#### Document section
START

FOR IMMEDIATE RELEASE — October 18, 2017 — Washington, DC

The Identity Project and ten other civil liberties and human rights organizations filed comments today with the US Department of Homeland Security objecting to the DHS keeping records of what we say and publish and who we associate with on social media.

(See our FAQ: U.S. government monitoring of social media. The DHS isn’t the only Federal agency spying on us on social media. We submitted comments earlier this month on parallel proposals by the Department of State to expand social media monitoring that it began last year over our objections and those of many other organizations and individuals.)

The comments from civil liberties and human rights groups were submitted in response to a notice from the DHS last month that “Social media handles and aliases, associated identifiable information, and search results” would be added to DHS “Alien Files”.

END

#### Available data
START

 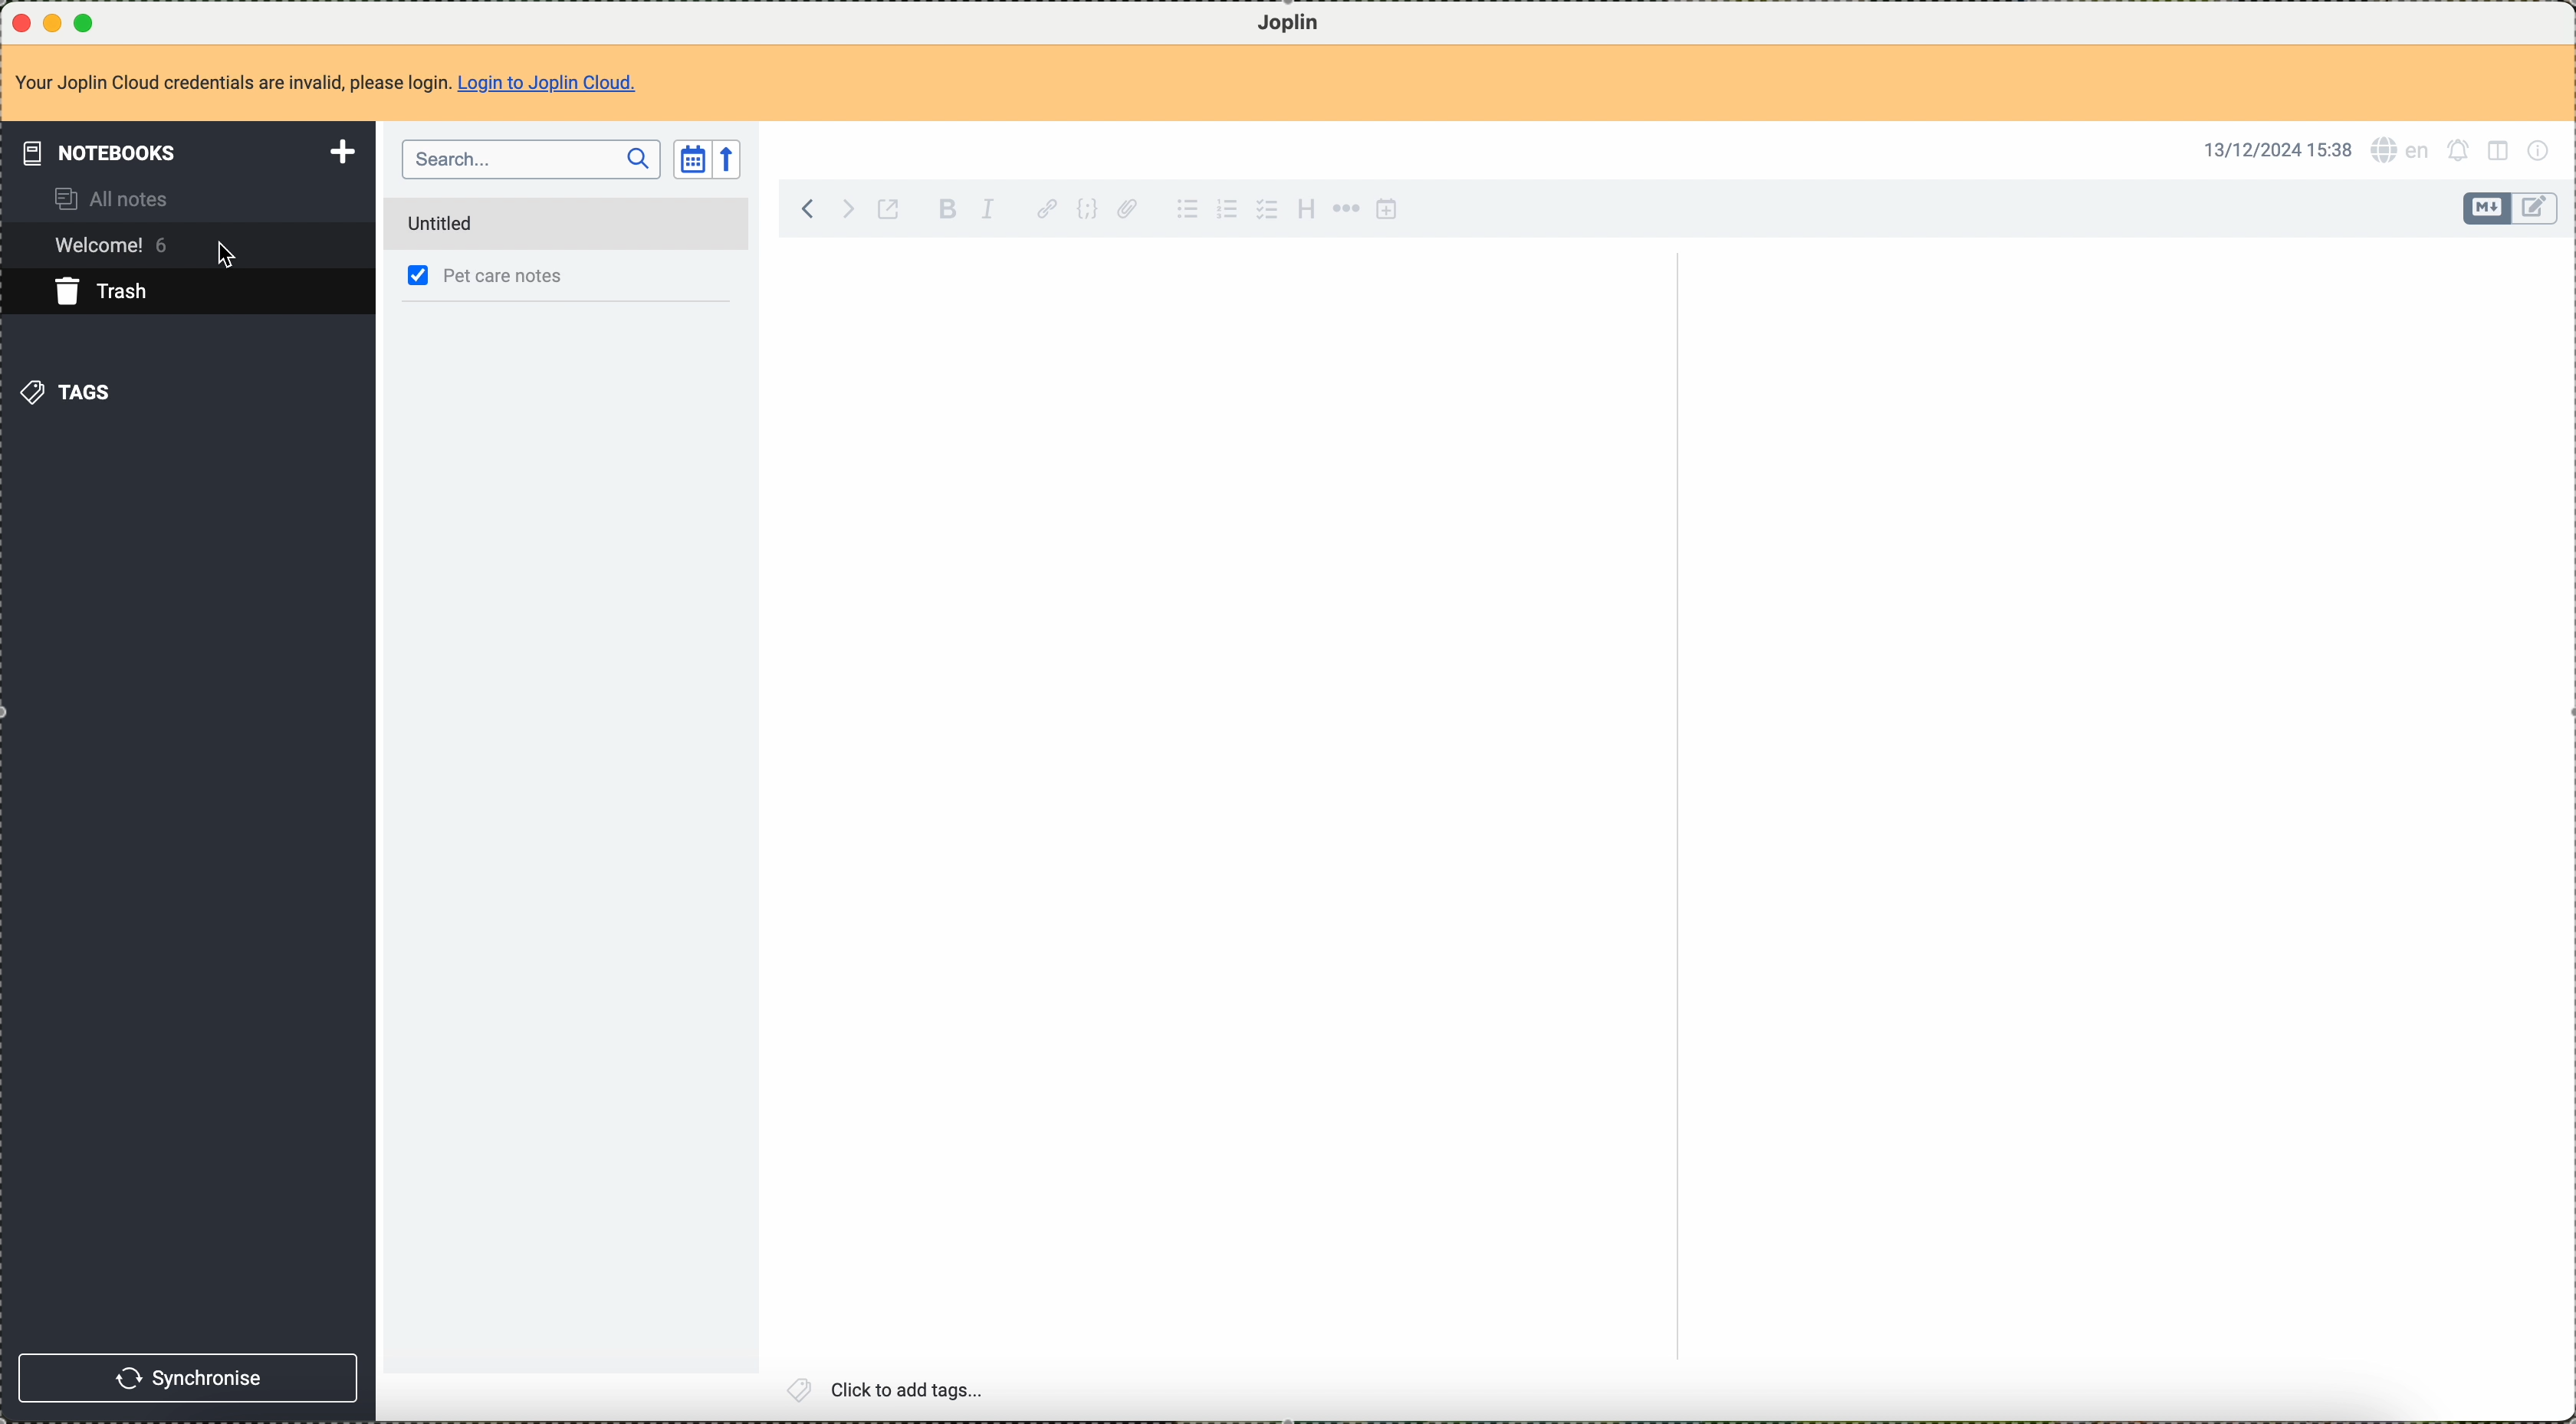 What do you see at coordinates (1264, 209) in the screenshot?
I see `checkbox` at bounding box center [1264, 209].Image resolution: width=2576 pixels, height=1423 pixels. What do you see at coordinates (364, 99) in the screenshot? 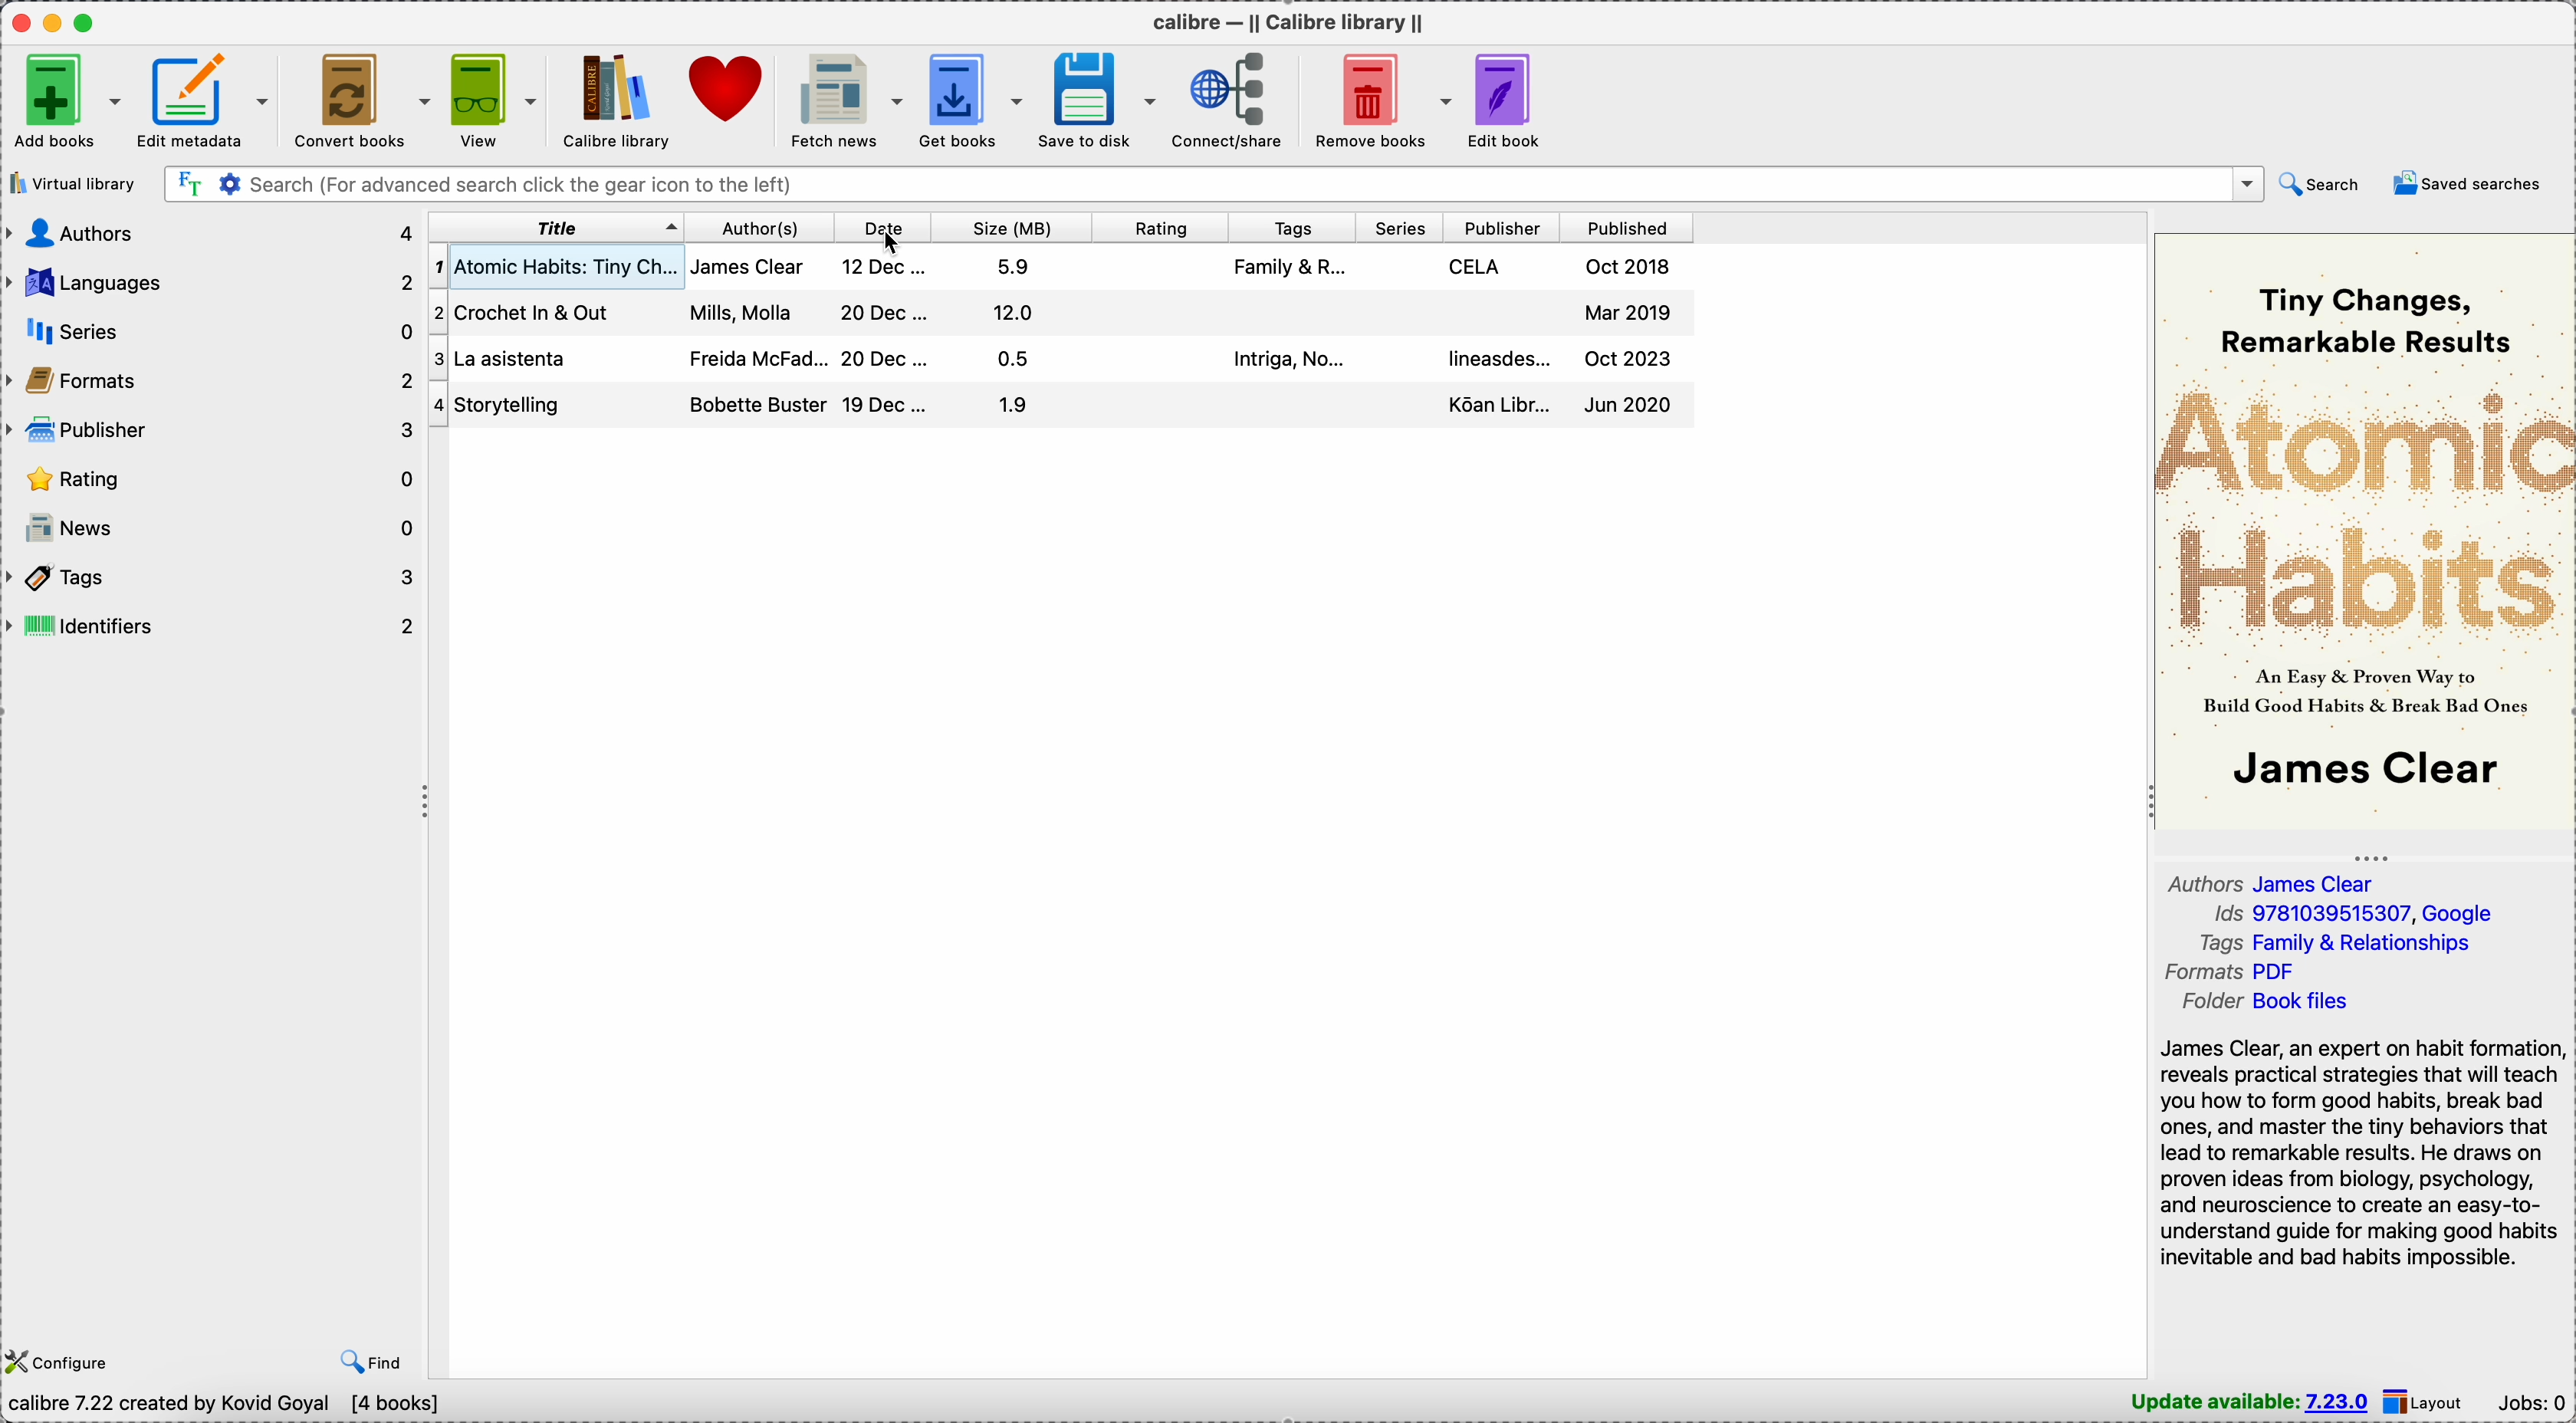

END

#### Problems
A) In the press release, how many other organizations filed comments with the Identity Project?
B) Using the press release, explain why the civil liberties and human rights groups sent their comments to the DHS.
C) Repeat the part of the press release between "The Identity Project and" and "organizations and individuals.)", inclusive.

#### Answers for the exercise
A) Ten other civil liberties and human rights organizations.

B) They were responding to a DHS notice from the month before. That notice said that "Social media handles and aliases, associated identifiable information, and search results" would be added to DHS "Alien Files." The groups object to the DHS keeping records of what people say and publish and who they associate with on social media.

C)
The Identity Project and ten other civil liberties and human rights organizations filed comments today with the US Department of Homeland Security objecting to the DHS keeping records of what we say and publish and who we associate with on social media.

(See our FAQ: U.S. government monitoring of social media. The DHS isn’t the only Federal agency spying on us on social media. We submitted comments earlier this month on parallel proposals by the Department of State to expand social media monitoring that it began last year over our objections and those of many other organizations and individuals.)